Quoted passage:
------------------------------
La Nuit debout contre le Panama partout

http://www.lemonde.fr/idees/article/2016/04/12/la-nuit-debout-contre-le-panama-partout_4900822_3232.html

[Here's the orgininal version in English, curtesy of David Graeber by
way of Partice Riemens]


 What we have been seeing in the news, this week, with the
juxtaposition of the Panama paper revelations, and the emergence
of Nuit Debout in the streets of Paris and other French cities, is
the struggle between two different forms of solidarity, two global
cultures—the first, all too developed, the second, still in the
process of being born.

 The first is the solidarity of the wealthy and powerful, or, more
precisely, those whose wealth is founded on their power; the other, is
the emergence of new forms of revolutionary democracy that are taking,
increasingly, planetary form. Each relies on creating spaces outside
the formal structure of the state. What we are beginning to see, with
the police show of force last night, was just how differently the
“forces of law” react to each.

 What the Panama papers reveal above all is a global political class
whose ultimate loyalty is to each other. Nawaz Sharif, Robert Mugabe,
Vladimir Putin, or David Cameron…. however much such men might
glower at each other across the world stage, when it comes to what's
really important to them as human beings (the financial security
of their children, for example) they show a remarkable degree of
solidarity. This is, of course, in dramatic contrast to how they feel
about the safety and security of the children of pretty much everybody
else—other, of course, than members of their only real constituency:
the other members of the global %1.

 Still, for anyone familiar with how wealth is really accumulated in
today's world, there is still something genuinely puzzling in these
revelations: why is it so important to these people not to pay taxes
to begin with? This is less obvious than it seems. As the wealth
of the ruling classes comes to be based increasingly on financial
speculation, we are no longer talking about protecting the profits of
commerce and industry from the grasping hands of the state; almost
all these fortunes are based on collusion with state power to begin
with. If your income is based on control of the levers of power, why
squirrel it away in Panama? Would it not be just as easy to extract
twice as much, and then ostentatiously hand half the proceeds back
again as gesture of loyalty?

 It's hard to escape the conclusion that a gesture of loyalty to the
nation-state is precisely what such men are trying to avoid. The
creation of these tax shelters is the creation, not precisely of a
state of sovereign exception, but of one of financial exception,
within an emerging global legal-bureaucratic order of which the
beneficiaries, themselves, the architects.

 The creation of this order is probably the most important historical
phenomenon of the last two generations. Never before has the planet
seen anything like it, a unified administrative system.
------------------------------
Data lines:

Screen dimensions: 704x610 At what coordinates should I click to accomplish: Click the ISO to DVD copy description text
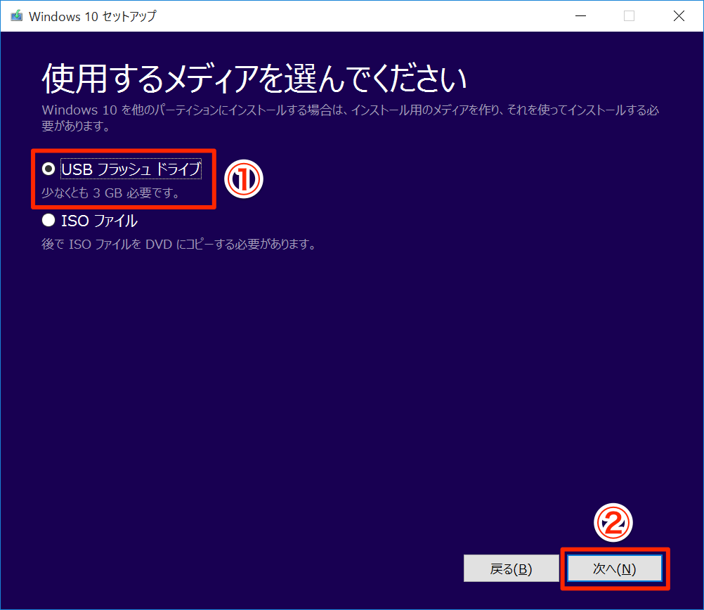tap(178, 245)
------------------------------
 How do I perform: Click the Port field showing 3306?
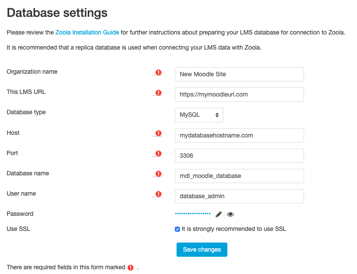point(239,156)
------------------------------
Work instructions:
**1)** List every political leader named in the essay on the Panama papers.
**2)** Reproduce the essay on the Panama papers from "It's hard to" up to and including "unified administrative system.", replacing "tax shelters" with "offshore havens".

Solutions to the problems:
**1)** Nawaz Sharif, Robert Mugabe, Vladimir Putin, David Cameron

**2)**
It's hard to escape the conclusion that a gesture of loyalty to the
nation-state is precisely what such men are trying to avoid. The
creation of these offshore havens is the creation, not precisely of a
state of sovereign exception, but of one of financial exception,
within an emerging global legal-bureaucratic order of which the
beneficiaries, themselves, the architects.

 The creation of this order is probably the most important historical
phenomenon of the last two generations. Never before has the planet
seen anything like it, a unified administrative system.